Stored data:
———
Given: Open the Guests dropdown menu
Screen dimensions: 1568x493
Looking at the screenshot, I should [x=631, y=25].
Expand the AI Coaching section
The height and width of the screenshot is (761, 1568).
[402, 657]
———
§ **Assignment**:
After the last line, print all the entries once again, unchanged.

§ **Answer box**:
Given: Open the Guests dropdown menu
Screen dimensions: 1568x493
Looking at the screenshot, I should [x=631, y=25].
Expand the AI Coaching section
The height and width of the screenshot is (761, 1568).
[402, 657]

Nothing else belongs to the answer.